I'll try not to spoil the journey for you should you care to take it on the half hour as many theaters have scheduled it. But not only does Anderson choose to focus on what should just be one small conflict in a potentially epic story--and then choose to skip through time and tell us about it as opposed to showing a lot of foundational material needed to care this much about said conflict as the movie's most obvious struggle. The rapscallion--oh, P.T., you're sly--mischievously doesn't follow through on the promise of the film about big ideas, and he sadly doesn't completely flesh out his "oil man." His history or his relationships--say, with his son. Such that when they fall on hard times, it's nearly impossible to care. That is, if you can detach yourself from DDL's performance--and it's hard, but try.
Sure, it's fun to see bowling pins used in new American ways (I'm not a spoiler). But the whole show shouldn't have been so comedic or surprisingly focused on such a lame tangent when it seemed like so much could have happened. There was a lot of laughter in the theater--and it wasn't the dark, twisted laughter for which the filmmaker may hope. But don't worry if you liked it: I'm sure the Academy's already sealed this film's destiny.
After all, it's an acting triumph for DDL. But is it really? Didn't we know he could do this stuff? Did we need to see it again? Some of it was very enjoyable but it seemed like wasted effort. Pair the genius actor up with someone who thinks bigger--and better. To make a movie this long that gives us this little is really a feat--but not one we should endorse.
Even more offensive to Shallot central is the musical side of the equation.

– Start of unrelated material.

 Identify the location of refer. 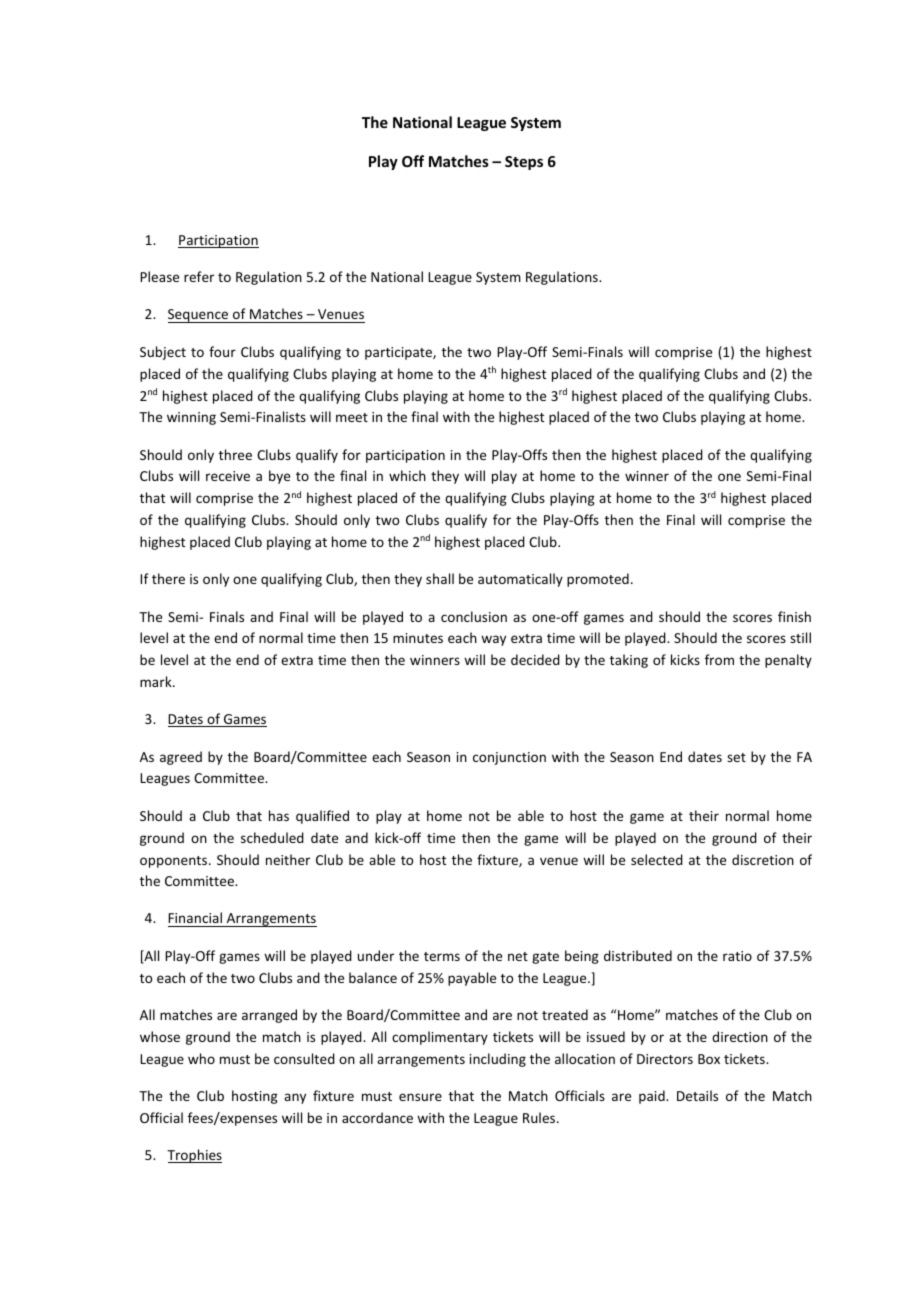
(199, 276).
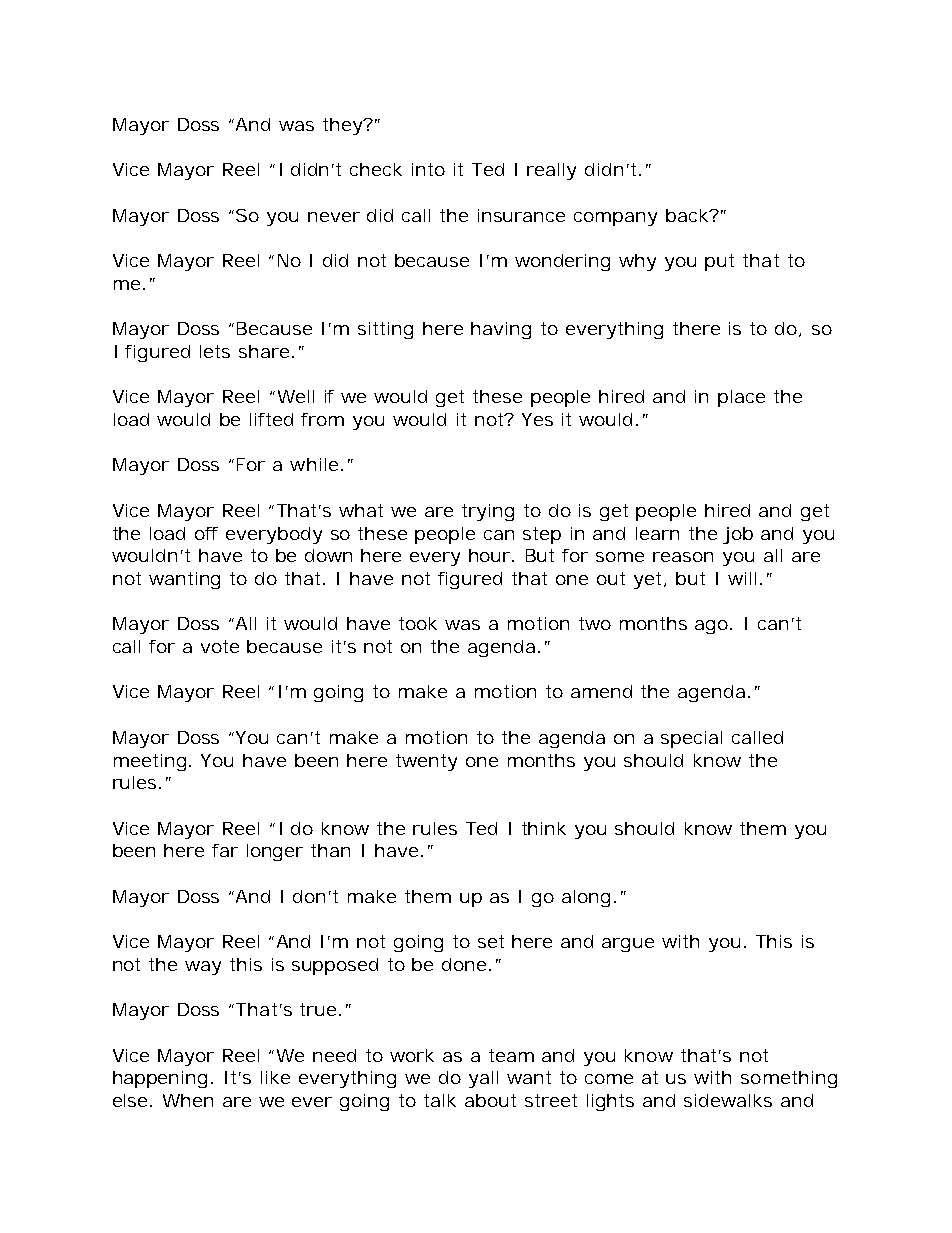 The image size is (952, 1233). What do you see at coordinates (688, 215) in the screenshot?
I see `back` at bounding box center [688, 215].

The filmmakers hired a potentially strong composer--Radiohead's Johnny Greenwood--to write what sounded like an intriguing score made of pitch-bending dissonances and anxiety provoking rhythms.
But the movie tries too hard, shallowly, in this department too. Instead of letting Greenwood follow through on what could have been a start-to-finish symphonic score--something you'd want to listen to on its own, say--Anderson shares with us the novel third movement of Brahms's Violin Concerto to interrupt it and accompany one of the film's most triumphant and tragic plot points. Then, when matters turn mysterious, the music supervisor throws in a cello ensemble version of Arvo Pärt's Fratres. Too easy and disrespectful. To the film, the older music, and new film composer.
I love both of these pieces--and there's definitely something in the barren setting of the film and the character's wayward morality apropos of Pärt if not this one movement of Brahms. But both of these musical insertions undermine Greenwood's work. The film feels musically disjunct because of them, especially when the credits role to the victorious Brahms conclusion.The real Independent thing to do here--you're P.T. Anderson, right?--would have been to let Greenwood score the film in its entirety, not use pre-recorded hits known to conjure narrative power in the middle of the story.
This type of music-supervisory decision isn't always the supervisor's fault. And I'm usually a fan of using great music in a movie--but not so cheaply. It could just be--and seemingly is--the director's too-self-conscious "I'm not as good as I sell myself to be so I better throw in everything but the kitchen sink" mentality. It's hard to find this problem under the thick veil of all that tarry oil and DDL glory acting. But it's there. Believe me.
In fact, such a musical strategy--to say nothing of flaunting DDL and all the detail and epic cinematographic talent the movie employs--renders this truth shockingly obvious when you realize how petty the film's main narrative turns out to be.
And I'm not alone. So many people--including friends I disagree with very often--left my showing at the Arclight disappointed. This movie could have been so much more than it was. But by producers giving free reign to an "indie" filmmaker who shouldn't have been given so much freedom to begin with--then again: hell, I'd give money to anything involving DDL, too--that's what you get.
Frankly, I prefer it when Steve Martin gets small.